The key is to reduce the number of new arrivals while increasing departures. I call this “attrition through enforcement” rather than the catchier “mass deportation,” but the point is the same: shrinking the illegal population is a process, not an event. Fewer come, more leave, and instead of swelling, the illegal population declines over time.
The first part of this strategy has seen great success since January 2025. Under President Biden, Border Patrol agents were forced to play the role of Walmart greeter to millions of border-jumpers from around the world. Today, I think it’s likely that we have a lower number of unauthorized border crossings than at any point since the nineteenth century.
That doesn’t mean the problem of new illegal immigrants is “solved”—eternal vigilance is the price of border security. Smugglers are ferrying illegals by boat up the California coast before heading to shore, people will always try to enter through legal ports of entry by hiding in cars or using fake documents, and some foreigners admitted on visas will try to stay after their documents have expired.
The bigger challenge is the other half of the equation—maximizing outflow. Here the pithiness of “mass deportation” can lead people astray, causing them to expect the dragnets, roundups, and neighborhood sweeps that many middle-of-the-road voters found so alarming.
The majority of the public still supports “deporting all immigrants who are here illegally”, according to the latest Harvard/Harris poll, but, as my colleague Andrew Arthur notes, “they just don’t want to see or hear much about it.”
To resolve this contradiction, it helps to think of the illegal population as consisting of two groups—public safety threats, and everyone else.
Notice I did not say “criminals.” Virtually every illegal alien is guilty of multiple federal crimes. Crossing the border without inspection is just the start—a misdemeanor on the first offense and a felony on each subsequent attempt. Border-jumpers also have failed to register with the federal government, another crime. Then there’s identity theft and identity fraud, Social Security fraud, tax fraud, perjury (signing an I-9 form for employment when the documents are fake, stolen, or borrowed), re-entry after deportation, failure to depart when ordered to do so, falsely claiming to be a U.S. citizen, and even failing to register for the draft. There is no such thing as an “otherwise law-abiding illegal alien.”
But when voters say they back the deportation of criminals (which even a majority of Democrats support), they’re not thinking about someone who used his brother-in-law’s Social Security number to get a job but rather aliens who threaten public safety. Most illegal immigrants aren’t rapists or murderers, drunk-drivers or drug-dealers; they’re just working stiffs with no right to be here.
The authorities need to approach these two groups somewhat differently. I’ve described the strategies as “body-armor vs. briefcase enforcement,” with ICE-enforced deportations for the public safety threats and self-deportation for the rest.
Regarding the first category, Immigration and Customs Enforcement has a simple approach: arrest them and expel them. Police and sheriff’s departments take illegal aliens into custody every day for state and local crimes, and the fingerprints of all arrestees are scanned and sent both to the FBI and to the Department of Homeland Security. ICE identifies the illegal immigrants (or, sometimes, legal immigrants who’ve committed crimes serious enough to warrant deportation) and sends the locals what’s called a “detainer” notice in order to pick up the perpetrators.

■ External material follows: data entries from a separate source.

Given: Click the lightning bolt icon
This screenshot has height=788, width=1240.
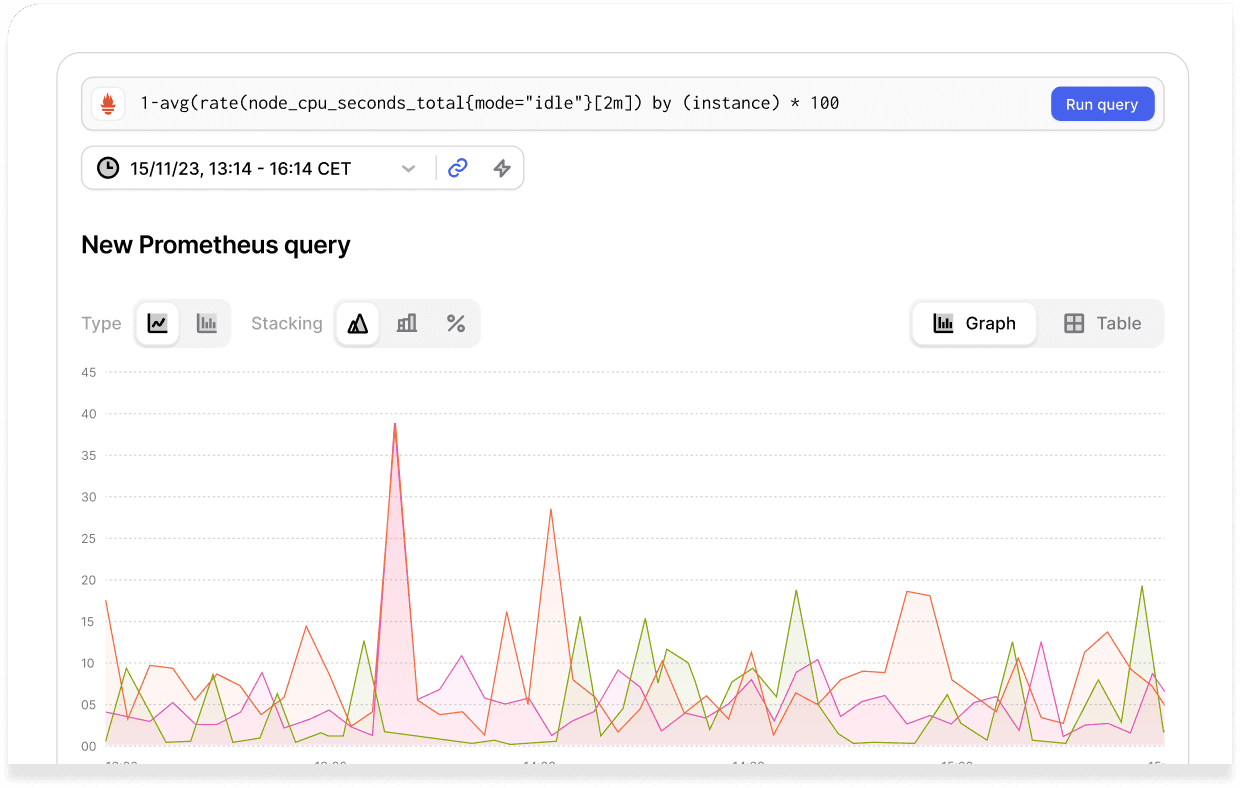Looking at the screenshot, I should 502,167.
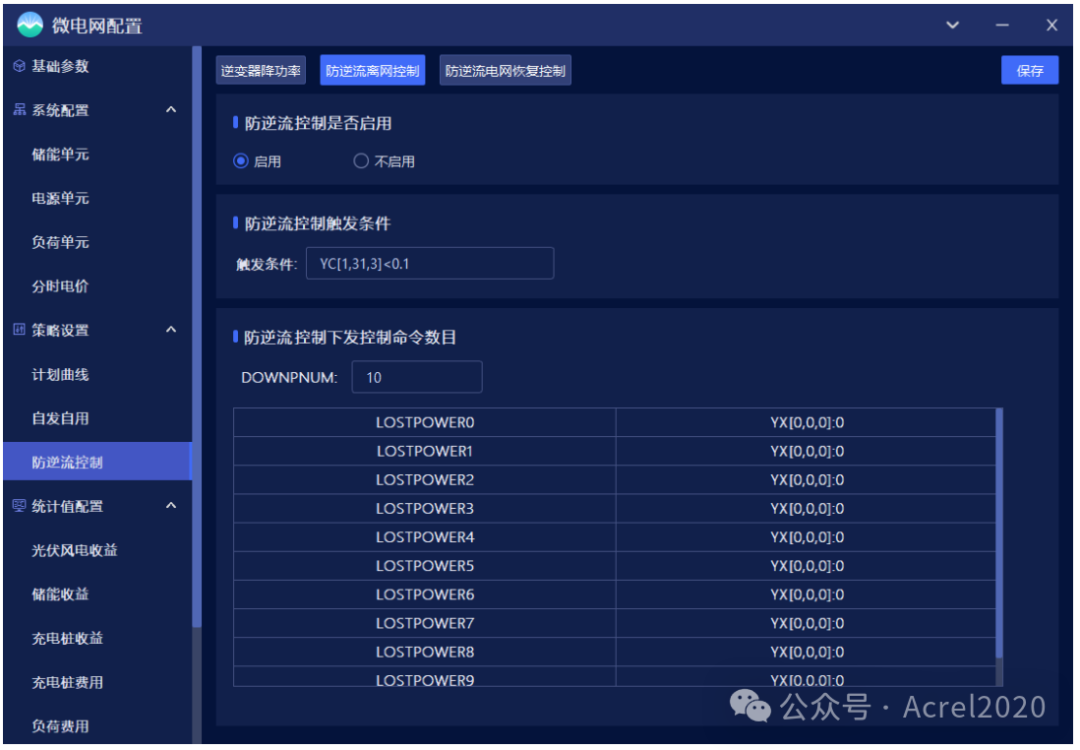Image resolution: width=1080 pixels, height=750 pixels.
Task: Click the 基础参数 gear icon
Action: coord(20,66)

That’s harder than it sounds because about half of illegal aliens live in “sanctuary” jurisdictions that limit communication and cooperation with federal agents. Direct ICE enforcement also requires making sure there’s sufficient detention space to hold them until their deportations can be arranged, pressuring recalcitrant countries to take their own citizens back, arranging for aliens who, for whatever reason, can’t be deported to their home countries to be sent to a third country, and much more.
The Enforcement Key
In any case, there will never be enough ICE agents to take every illegal alien into custody. That’s where the briefcase enforcement comes in. The overarching goal is to make it untenable for ordinary, non-violent illegal aliens to live here by making them unemployable, unbankable, and unlicenseable. That way they’ll leave on their own.
Job-related enforcement is key. Removing the jobs magnet was the central promise of the Immigration Reform and Control Act of 1986, which traded amnesty for the first-ever ban on employing illegal aliens. In that event, the amnesty came first and the promised “employer sanctions” enforcement mechanism never really happened, leading to today’s record illegal-alien population.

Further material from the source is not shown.